PROBLEM REQUIREMENTS:
Up to and including the line that contains "This screenshot has width=1252, height=606.", reproduce every line exactly, beginning with the first line below.

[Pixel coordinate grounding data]
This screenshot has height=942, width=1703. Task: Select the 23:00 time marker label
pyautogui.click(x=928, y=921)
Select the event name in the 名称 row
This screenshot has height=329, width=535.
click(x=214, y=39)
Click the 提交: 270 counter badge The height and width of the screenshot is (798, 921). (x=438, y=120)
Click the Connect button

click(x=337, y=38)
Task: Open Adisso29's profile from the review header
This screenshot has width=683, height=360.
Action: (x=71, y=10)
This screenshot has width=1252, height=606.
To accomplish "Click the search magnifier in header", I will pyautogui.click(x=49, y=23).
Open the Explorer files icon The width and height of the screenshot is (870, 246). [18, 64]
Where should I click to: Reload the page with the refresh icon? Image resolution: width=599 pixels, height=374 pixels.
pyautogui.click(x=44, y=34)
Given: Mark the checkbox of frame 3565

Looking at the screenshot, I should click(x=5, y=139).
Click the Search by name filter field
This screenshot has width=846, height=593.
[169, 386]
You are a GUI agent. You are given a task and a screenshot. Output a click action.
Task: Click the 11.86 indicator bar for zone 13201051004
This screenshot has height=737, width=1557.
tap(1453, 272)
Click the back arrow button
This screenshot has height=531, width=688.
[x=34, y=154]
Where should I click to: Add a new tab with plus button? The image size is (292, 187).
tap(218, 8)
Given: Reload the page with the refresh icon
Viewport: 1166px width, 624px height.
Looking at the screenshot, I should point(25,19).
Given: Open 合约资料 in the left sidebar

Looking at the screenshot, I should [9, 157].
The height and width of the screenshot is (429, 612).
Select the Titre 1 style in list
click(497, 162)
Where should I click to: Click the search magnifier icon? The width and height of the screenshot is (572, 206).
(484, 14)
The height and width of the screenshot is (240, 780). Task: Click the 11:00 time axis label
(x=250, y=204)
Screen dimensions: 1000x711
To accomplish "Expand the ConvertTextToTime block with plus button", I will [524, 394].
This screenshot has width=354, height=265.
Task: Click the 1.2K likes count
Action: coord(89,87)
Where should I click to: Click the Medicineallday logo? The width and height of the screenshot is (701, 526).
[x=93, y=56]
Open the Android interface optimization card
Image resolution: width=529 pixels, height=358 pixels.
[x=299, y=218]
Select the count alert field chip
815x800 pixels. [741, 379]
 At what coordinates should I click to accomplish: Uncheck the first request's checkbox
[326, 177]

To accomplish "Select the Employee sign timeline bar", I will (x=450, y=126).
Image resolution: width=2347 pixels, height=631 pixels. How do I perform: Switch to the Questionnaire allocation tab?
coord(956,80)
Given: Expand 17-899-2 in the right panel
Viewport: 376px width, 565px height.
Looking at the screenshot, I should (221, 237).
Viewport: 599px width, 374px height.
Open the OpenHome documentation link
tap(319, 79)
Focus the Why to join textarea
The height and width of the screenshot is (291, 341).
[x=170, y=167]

EXERCISE RESPONSE:
This screenshot has height=942, width=1703. Task: Select the 23:00 time marker label
pyautogui.click(x=928, y=921)
Select the event name in the 名称 row
This screenshot has height=329, width=535.
click(x=214, y=39)
Click the 提交: 270 counter badge The height and width of the screenshot is (798, 921). (x=438, y=120)
Click the Connect button

click(x=337, y=38)
Task: Open Adisso29's profile from the review header
This screenshot has width=683, height=360.
Action: (x=71, y=10)
This screenshot has width=1252, height=606.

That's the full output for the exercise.